++++ TEXT

Texas Court Weighs in on Assignability of Non-Compete Clause
Mar 3, 2023
Austin, TX (Law Firm Newswire) August 18, 2021 – Non-compete clauses are frequently used—yet often misunderstood—by employers. However, having a non-compete clause does a business no good unless it is enforceable. In a recent case, the Twelfth Court of Appeals was asked to determine the validity of a non-compete agreement. The court concluded that the agreement was not enforceable.
The case involved an employee who began his employment with another company in 2014. However, in 2016, Intertek received that company’s assets. As a part of the transfer agreement., Intertek received all of the other company’s contractual rights.
In March 2019, the employee voluntarily resigned from Intertek and began working for a competitor. Intertek sued the employee, arguing he breached the non-compete clause he previously signed. Initially, the trial court signed a temporary restraining order in Intertek’s favor.
The court then held a hearing to determine whether to issue a temporary injunction. At the hearing, an employee of Intertek testified that the employee never indicated any desire not to be bound by the non-compete clause. However, while he recalled signing the agreement with the previous company, the employee testified that he was unaware that it could be transferred to Intertek. He also explained that he would not have signed such an agreement, as he was not sure he wanted to stay working at Intertek after the merger.

++++++++
++++ EXTRACTED INFORMATION

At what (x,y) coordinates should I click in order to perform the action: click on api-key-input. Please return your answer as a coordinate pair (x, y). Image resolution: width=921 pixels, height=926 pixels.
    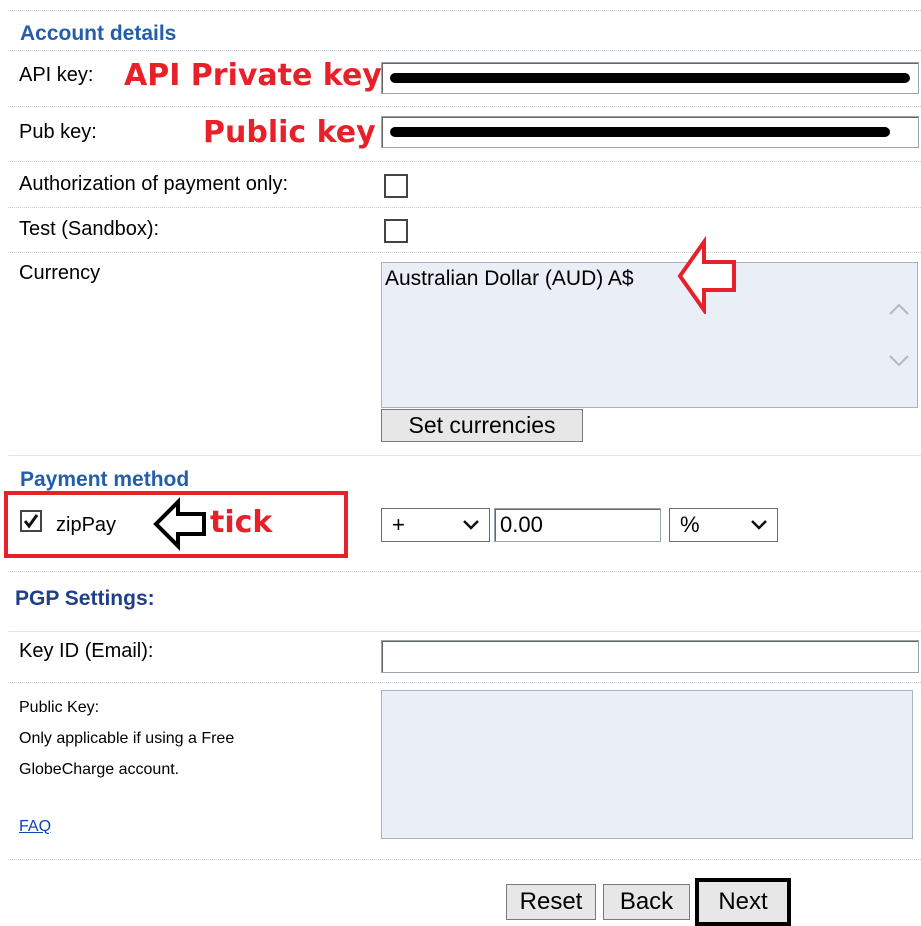
    Looking at the image, I should click on (650, 78).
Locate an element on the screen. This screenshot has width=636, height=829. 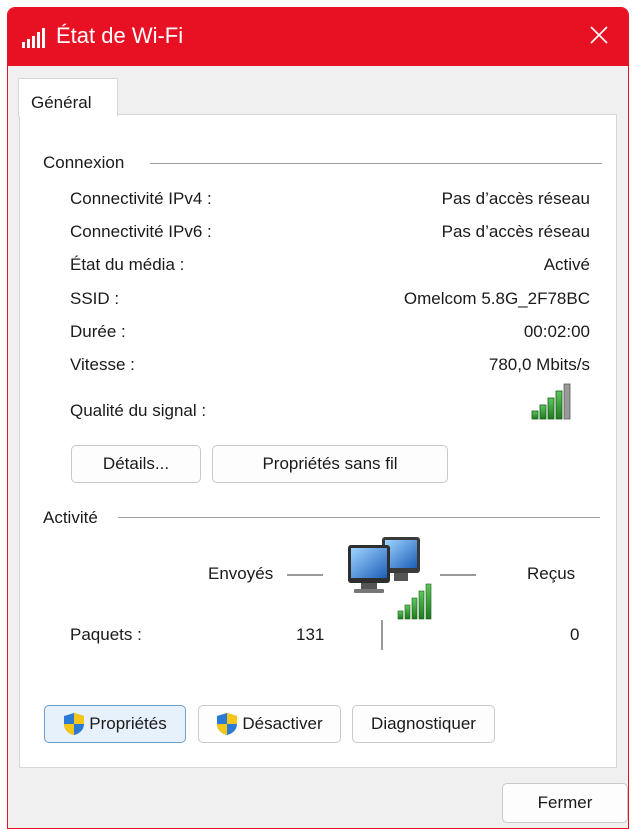
wifi-signal-icon is located at coordinates (35, 40).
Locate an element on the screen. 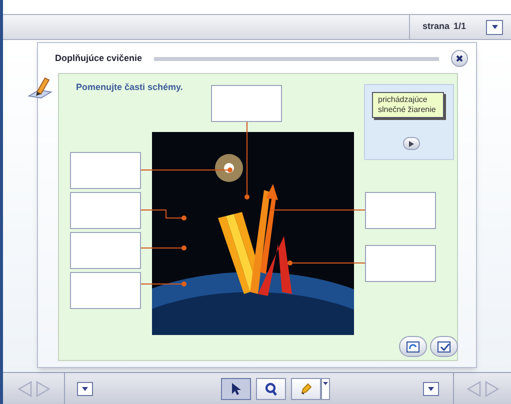  marker-icon is located at coordinates (306, 389).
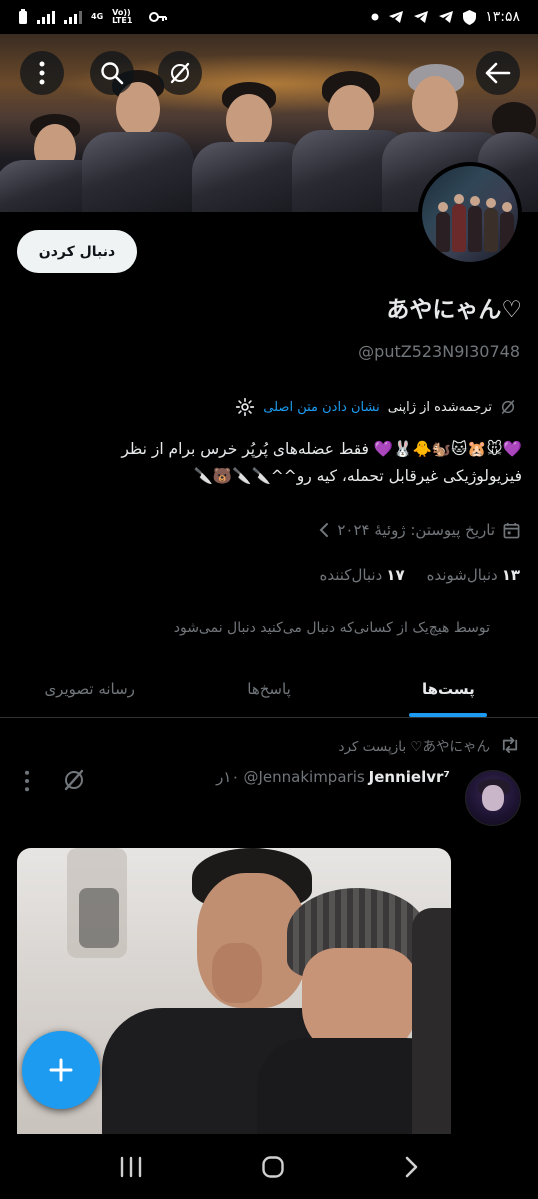 The height and width of the screenshot is (1199, 538). I want to click on search-icon, so click(112, 74).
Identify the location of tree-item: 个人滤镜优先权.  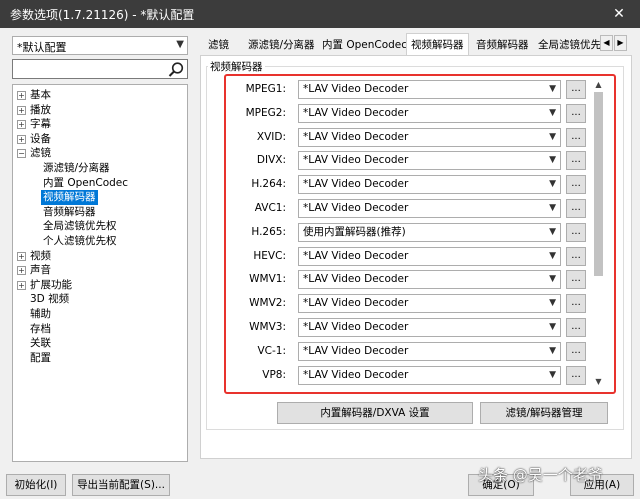
(100, 242).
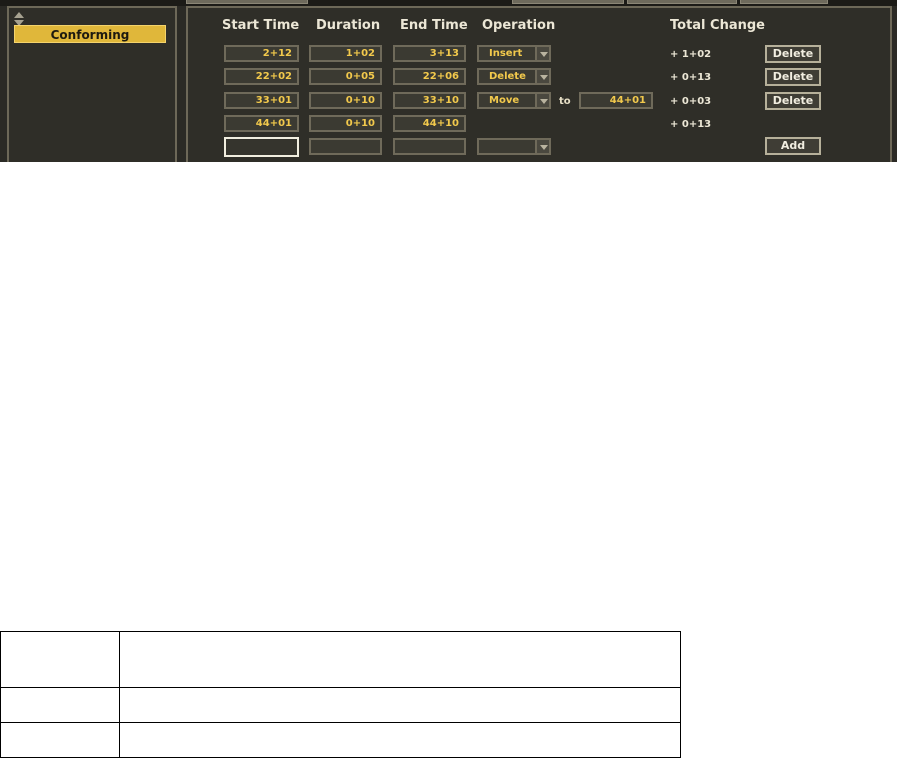 This screenshot has height=760, width=897. I want to click on end-time-field: 44+10, so click(430, 124).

++++++++

TRY IT: Reproduce word for word everything in the non-compete article from "In March 2019, the" down to "in Intertek’s favor.". None of the material is needed for what comes next.

OUTPUT:
In March 2019, the employee voluntarily resigned from Intertek and began working for a competitor. Intertek sued the employee, arguing he breached the non-compete clause he previously signed. Initially, the trial court signed a temporary restraining order in Intertek’s favor.